俺はエンジンを止めて風防を開けた。俺の乗る疾風の整備を担当している山寺さんが駆け寄って来る。
「派手に被弾したみてぇだな。怪我してねぇか?」
「はい、大丈夫です」
疾風のコックピット内にある装甲板が敵弾とその破片を防いでくれたようで、俺自身は全く負傷していなかった。
「すいません。貴重な機体を壊してしまって・・・」
「このくらい人間で言う掠り傷よ、すぐに直せる。今回の失敗は次に生かせば良い」
「はい」
俺はコックピットから出ると、主翼の付け根の所に立ってから地面に飛び降りる。疾風の全高は4メートル弱あるので、主翼から飛び降りようとすると、まぁまぁな高さから落ちることになる。そう言えば俺がまだ小さい頃、疾風のコックピット内に乗らせてもらった時があったがその時は主翼によじ登るのに一苦労していたなぁ。
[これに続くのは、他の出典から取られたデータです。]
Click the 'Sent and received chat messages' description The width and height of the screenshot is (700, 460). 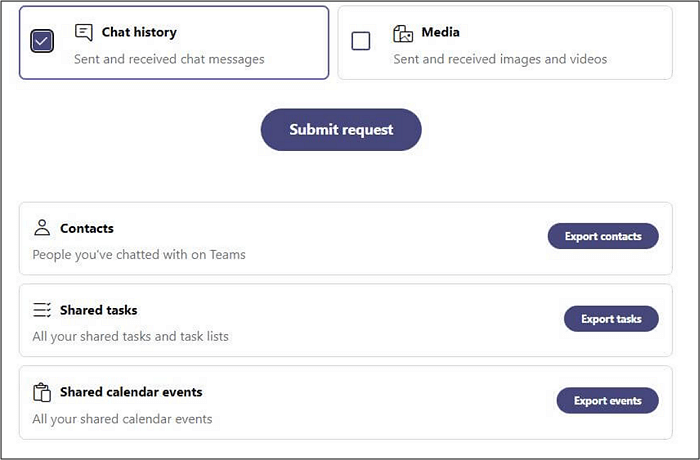pos(169,59)
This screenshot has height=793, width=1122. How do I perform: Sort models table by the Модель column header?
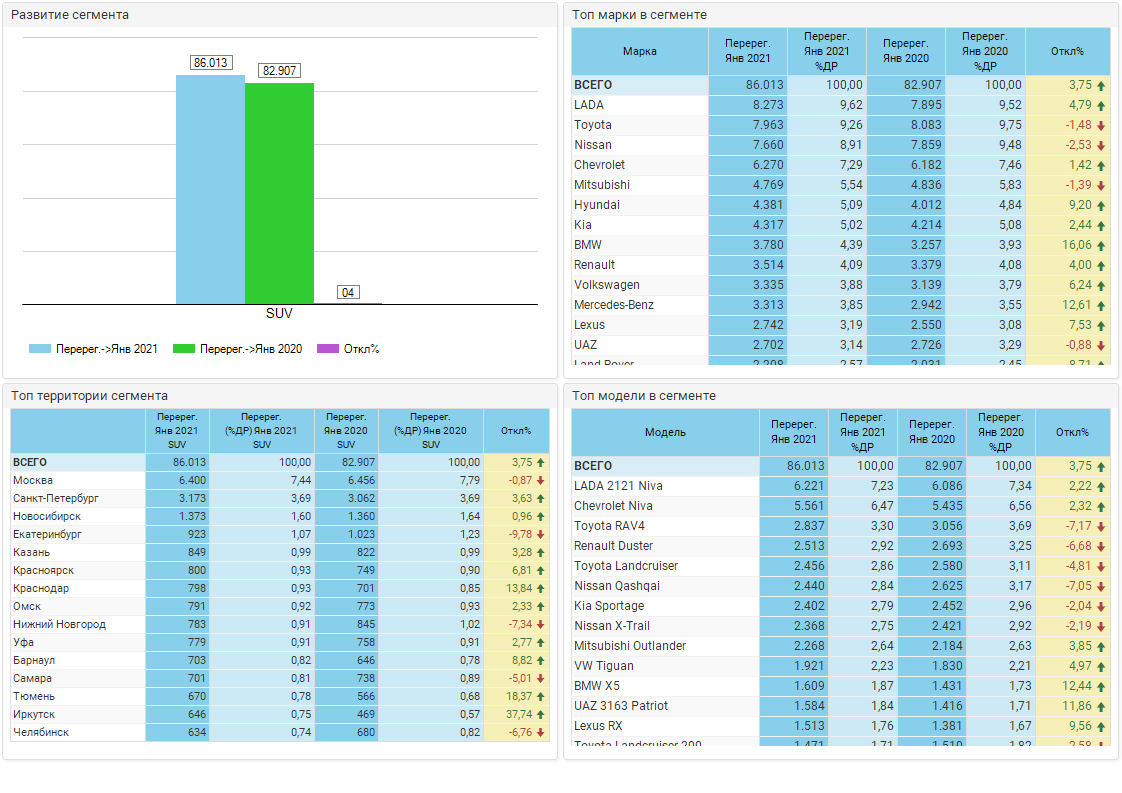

地面に着地した俺は振り返って疾風を見る。機体右側の主翼や胴体に刻まれた無数の弾痕が痛々しい。よく俺怪我一つせずに帰って来れたな。コックピットの側面には7.7ミリ厚の装甲板があるけどスコーピオンの20ミリ弾を防げるかと言うとぶっちゃけ怪しい。今回は本当、運が良かったんだな。
「よぉ秋元、大丈夫だったか?」
俺の疾風の横に機体を止めた隼人さんがコックピットから降りて来て俺に話しかけて来た。
「はい。すいません足を引っ張ってしまって」
「まぁ初戦なんてそんなもんだよ。初めて出撃してそのまま帰らぬ人にいる人もいるからなぁ・・・」
「自分は運が良かったってことですね」
「だな。今度は自分の実力で生き延びれるようにならないとな」
「はい」
「それじゃ、鈴木司令に報告しに行くか。秋元、綾部達を呼んで来い」
「了解」
俺は乱雲の前で整備員と話している綾部達の所へ向かった。
うん、色々突っ込みどころがありますよね。まぁこんな小説ですが少しでも読んでくれる人がいたら嬉しいです。
兵器紹介のコーナー
マラー・スコーピオン。
グイルランド軍が打倒疾風を目標に開発した機体で、前翼型エンテ型の主翼両側に1650馬力を発揮する液冷V型12気筒エンジンを推進式に搭載した異色の双発重戦闘機。最高速度は665キロにもなり、最高速度が580キロである疾風三二型よりも速い。旋回性能は双発機であるため良くないが、上昇性能や急降下性能、火力の面では疾風三二型と同じかそれ以上のものを持っている。
夢とロマンで飛ぶ戦闘機である。
二式戦闘偵察機「乱雲」一二型甲
最高速度が670キロと、スコーピオンとほぼ同じ速度で飛ぶことができる高速偵察機。水エタノール噴射式出力増強装置を使うことによってエンジン馬力が1800から2200まで上がり、えげつない加速力で敵機を振り切ることが可能。しかしこれを使うと凄い勢いで燃料を消費し、エンジンにかなり
無理をさせてしまうので積極的に使えるものではない。自衛用としてコックピットの後部に旋回式13ミリ機銃を一挺搭載し、機首にも固定式13ミリ機銃を二挺搭載している。胴体下には大型の増槽を取り付けることが可能で、増槽を付けた際の航続距離は3500キロにもなる。